In the listing below, the answer starts at the line that has "The height and" and stops after the line that has "Switch to Page"; please repeat that part exactly and nothing more.

◆ **Supplied data**:
========================================

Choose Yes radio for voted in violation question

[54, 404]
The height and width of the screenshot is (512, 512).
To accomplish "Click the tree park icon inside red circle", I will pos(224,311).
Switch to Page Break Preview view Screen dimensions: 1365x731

========================================

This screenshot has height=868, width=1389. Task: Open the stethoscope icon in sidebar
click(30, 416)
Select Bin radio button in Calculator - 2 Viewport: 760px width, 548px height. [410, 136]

========================================

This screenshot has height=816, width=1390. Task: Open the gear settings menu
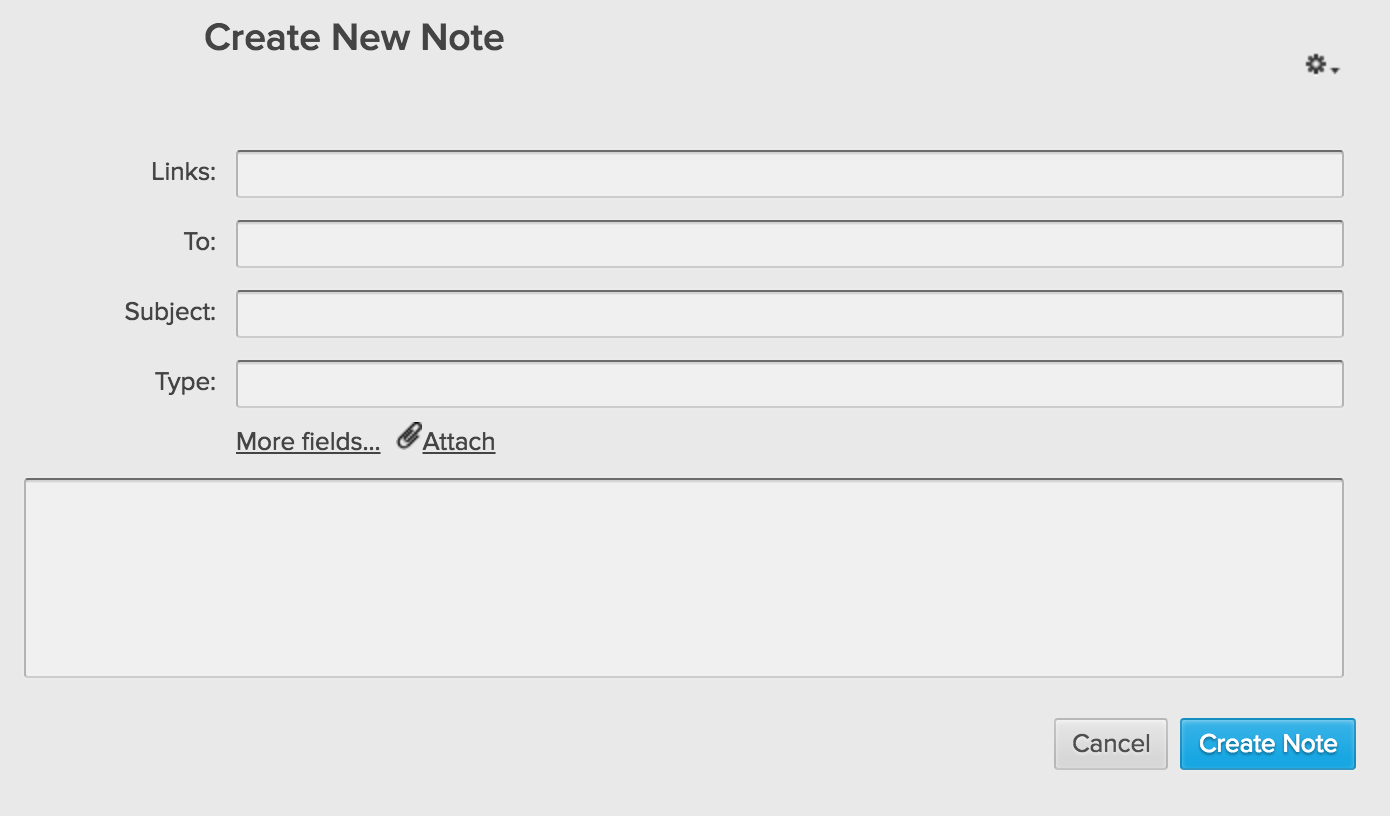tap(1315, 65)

========================================

◆ **Exercise answer**:
The height and width of the screenshot is (512, 512).
To accomplish "Click the tree park icon inside red circle", I will pos(224,311).
Switch to Page Break Preview view Screen dimensions: 1365x731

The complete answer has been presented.